Der EuGH zeigt der Justiz und dem Gesetzgeber die Instrumente, mit denen sie soziale Medien in die Pflicht nehmen können, während nationale Gerichte die Standards für Beleidigung selbst bestimmen. Von ihren Entscheidungen hängt ab, ob Betroffene wirksam gegen Hass und Hetze geschützt werden.

Fall Künast: Gefahr für die Demokratie

Ein Beschluss des Landgerichts Berlin sorgte in diesem Kontext für große öffentliche Empörung: Die Richter hatten geurteilt, dass die Grünen-Politikerin Renate Künast bestimmte Online-Beleidigungen hinnehmen müsse. Sie darf demnach als „Stück Scheiße“ und „Geisteskranke“ bezeichnet werden. Auch „Drecks Fotze“ sei noch „haarscharf“ an der Grenze des Hinnehmbaren.

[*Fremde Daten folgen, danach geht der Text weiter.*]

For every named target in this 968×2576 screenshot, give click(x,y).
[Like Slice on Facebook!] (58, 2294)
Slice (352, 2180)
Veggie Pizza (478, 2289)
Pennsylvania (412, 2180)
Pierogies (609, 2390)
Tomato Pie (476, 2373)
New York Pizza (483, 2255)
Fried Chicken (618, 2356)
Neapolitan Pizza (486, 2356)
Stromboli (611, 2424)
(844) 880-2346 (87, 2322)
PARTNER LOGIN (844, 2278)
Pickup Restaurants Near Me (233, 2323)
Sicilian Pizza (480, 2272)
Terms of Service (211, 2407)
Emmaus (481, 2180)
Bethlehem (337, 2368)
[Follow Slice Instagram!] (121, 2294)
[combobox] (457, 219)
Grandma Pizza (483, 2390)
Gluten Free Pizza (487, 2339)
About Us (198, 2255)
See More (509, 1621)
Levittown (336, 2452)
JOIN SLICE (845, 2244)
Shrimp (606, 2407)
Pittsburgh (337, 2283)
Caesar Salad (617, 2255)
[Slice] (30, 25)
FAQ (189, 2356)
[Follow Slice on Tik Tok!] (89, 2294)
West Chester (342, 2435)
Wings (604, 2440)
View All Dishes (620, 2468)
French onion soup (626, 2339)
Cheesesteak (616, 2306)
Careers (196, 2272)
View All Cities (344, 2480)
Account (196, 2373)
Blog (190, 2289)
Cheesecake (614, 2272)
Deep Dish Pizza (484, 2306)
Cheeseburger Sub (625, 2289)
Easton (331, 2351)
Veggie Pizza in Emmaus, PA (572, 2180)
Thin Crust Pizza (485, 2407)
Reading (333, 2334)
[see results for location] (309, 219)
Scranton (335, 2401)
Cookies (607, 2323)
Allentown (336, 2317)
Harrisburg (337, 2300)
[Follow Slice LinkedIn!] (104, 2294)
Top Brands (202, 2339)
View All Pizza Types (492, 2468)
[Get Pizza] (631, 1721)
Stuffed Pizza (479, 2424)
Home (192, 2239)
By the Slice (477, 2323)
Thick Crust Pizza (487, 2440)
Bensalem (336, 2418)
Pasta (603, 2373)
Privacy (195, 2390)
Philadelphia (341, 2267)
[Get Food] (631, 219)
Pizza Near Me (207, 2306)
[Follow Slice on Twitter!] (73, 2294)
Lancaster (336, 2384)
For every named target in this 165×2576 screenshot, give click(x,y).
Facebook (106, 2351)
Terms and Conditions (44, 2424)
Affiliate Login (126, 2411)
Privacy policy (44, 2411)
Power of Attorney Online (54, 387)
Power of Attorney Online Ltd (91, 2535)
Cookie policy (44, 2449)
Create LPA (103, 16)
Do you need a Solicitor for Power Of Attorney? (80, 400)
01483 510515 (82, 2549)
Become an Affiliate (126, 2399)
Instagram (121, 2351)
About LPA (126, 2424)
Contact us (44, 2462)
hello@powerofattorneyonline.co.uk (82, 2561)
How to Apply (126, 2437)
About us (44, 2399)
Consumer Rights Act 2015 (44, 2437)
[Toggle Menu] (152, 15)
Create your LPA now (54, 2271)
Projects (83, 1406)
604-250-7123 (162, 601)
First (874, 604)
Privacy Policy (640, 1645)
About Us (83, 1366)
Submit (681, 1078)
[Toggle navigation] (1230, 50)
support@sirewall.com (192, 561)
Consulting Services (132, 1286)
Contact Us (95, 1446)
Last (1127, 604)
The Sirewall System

Um die Standards klarer zu definieren, hat Künast gegen diese Entscheidung Beschwerde eingelegt: „Im Unterschied zum Landgericht halte ich die getätigten Äußerungen über mich keineswegs für hinnehmbar“, so die Politikerin. „Als demokratische Gesellschaft dürfen wir einen solchen Umgangston nicht akzeptieren.“

Eine Anwaltskanzlei hat die drei zuständigen Richter wegen Rechtsbeugung angezeigt. Die Entscheidung des Gerichts sei unvertretbar und habe sie empört. Die Äußerungen gegen Künast seien keine Auseinandersetzungen in der Sache, sondern müssten klar als „Formalbeleidigungen“ bewertet werden.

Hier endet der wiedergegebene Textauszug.